Of course, Bush is not himself bearing arms. It is our young men and women who are doing so. It is Bush who has cavalierly sent our volunteer soldiers, overwhelmingly working class, into harm’s way on false pretenses and keeps them there without justification. He demands the rest of us cheer on this misuse of our own sons and daughters, fathers and mothers, friends and neighbors. But the truly moral thing to do is to stand up and speak truth to power, insist that our young not be sacrificed to an ignoble cause in which torture becomes as routine as drinking a few beers on Saturday night.

Bush calls out Senator John Kerry by name because he was one of those who voted to give him a blank check and now criticizes the war. But John Kerry is following the fine example of Senator J. William Fulbright, who shepherded the Tonkin Gulf resolution through Congress and then led in criticizing the Vietnam War and the false pretenses that President Lyndon Johnson used to escalate it.

The Vietnam analogy is apt because in both this war and the war of the last generation the country initially gave strong support and then came to see it was misled and wanted an end to the conflicts. The Vietnam war analogy is apt in another way: it provides a window on the character of George Bush.

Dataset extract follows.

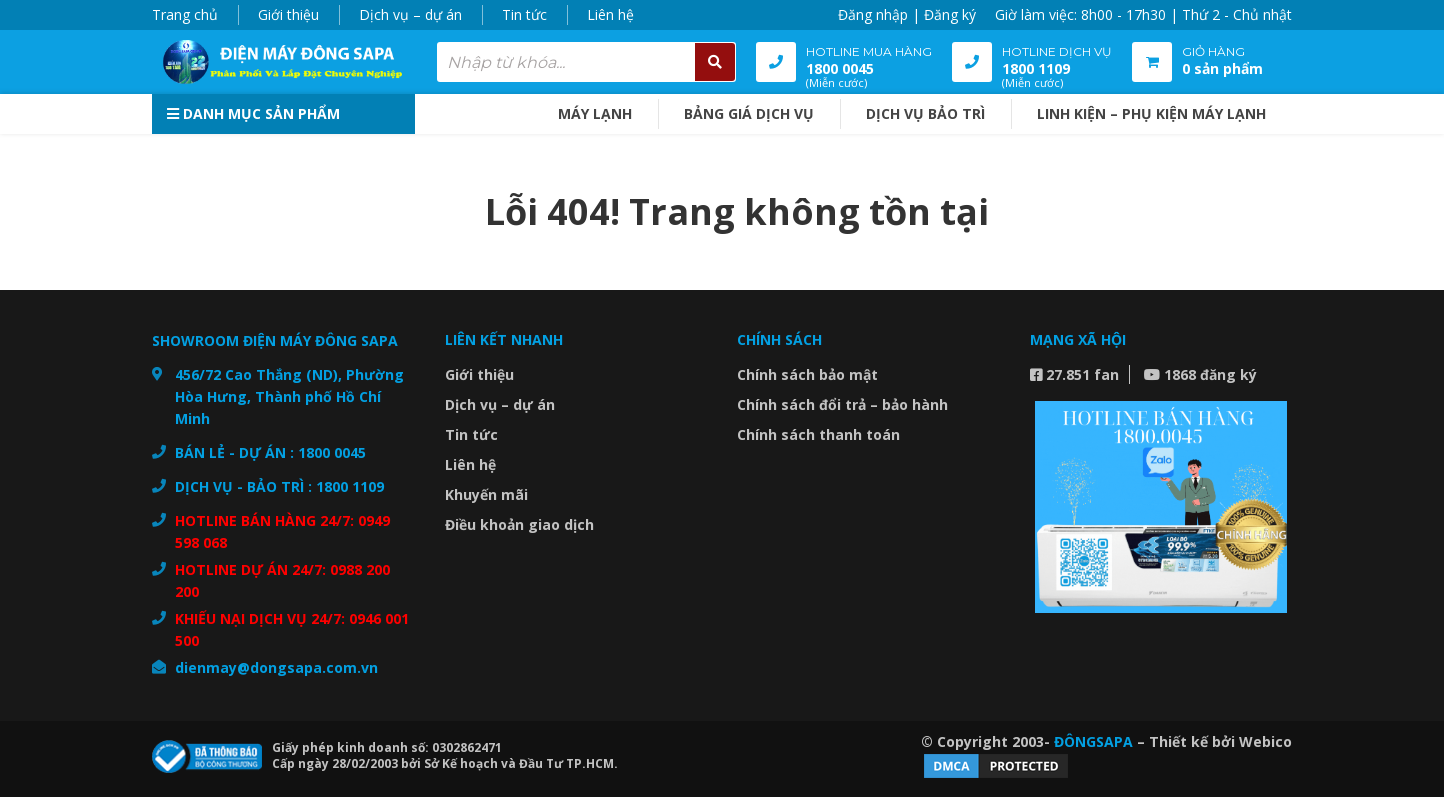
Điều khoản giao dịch (519, 524)
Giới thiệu (288, 14)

What did you do in the Vietnam War, Mr. Bush? Was Mr. Bush asked that question in the presidential debates? It was an appropriate question to ask in 2004 because Bush was sending young people into harm’s way. He had the chance to serve for a cause he believed in during a time when we had a draft, but he avoided service. Despite his affectation of a down home demeanor, Bush exhibits the sick arrogance of the bad rich boy who never did a lick of work but feels entitled to look down on working people as dumb oxen.

The popularity of the film Good Night and Good Luck about Edward R. Murrow’s challenge to Senator Joseph McCarthy should remind us of the importance of speaking truth to power. McCarthy had intimidated most politicians and millions of Americans but Murrow called him out. The Senate eventually censured McCarthy.

George Bush has no shame. As an arrogant party boy in his youth, he maneuvered his way out of serving in a war that he thought was a good cause so that working class youths could fight and die in his stead. As president he sent working class youth off to fight and die for a false cause, getting rid of Iraq’s weapons of mass destruction, and continues to keep them in harm’s way with no end in sight for a purpose that’s supposedly about creating a democratic government but is really about opening up the Iraqi economy, particularly oil, to exploitation by a few big corporations.

While speaking falsely about creating democracy in Iraq, Bush shamelessly seeks to undermine democracy at home by branding his critics as virtual traitors.

It is time to follow the example of Joseph Welch and ask George Bush, “Have you no shame?” It is time for the Senate and the House of Representatives to follow the example of the Senate against McCarthy and to censure George Bush for lying to the Congress and the American people to launch a war on false pretenses, for continuing a war on false premises, and for undermining the rule of law and democracy at home by authorizing torture and seeking to silence his critics.

It is time to follow the example of Edward R. Murrow, who declared in his broadcast critique of McCarthy, “We must not confuse dissent with disloyalty. We must remember always that accusation is not proof and that conviction depends upon evidence and due process of law. We will not walk in fear, one of another. We will not be driven by fear into an age of unreason. . . .” At stake are the well-being of our soldiers in Iraq, the moral character of our nation in the eyes of the world, and the democratic system at home. We have only our fear to lose. It’s time to act.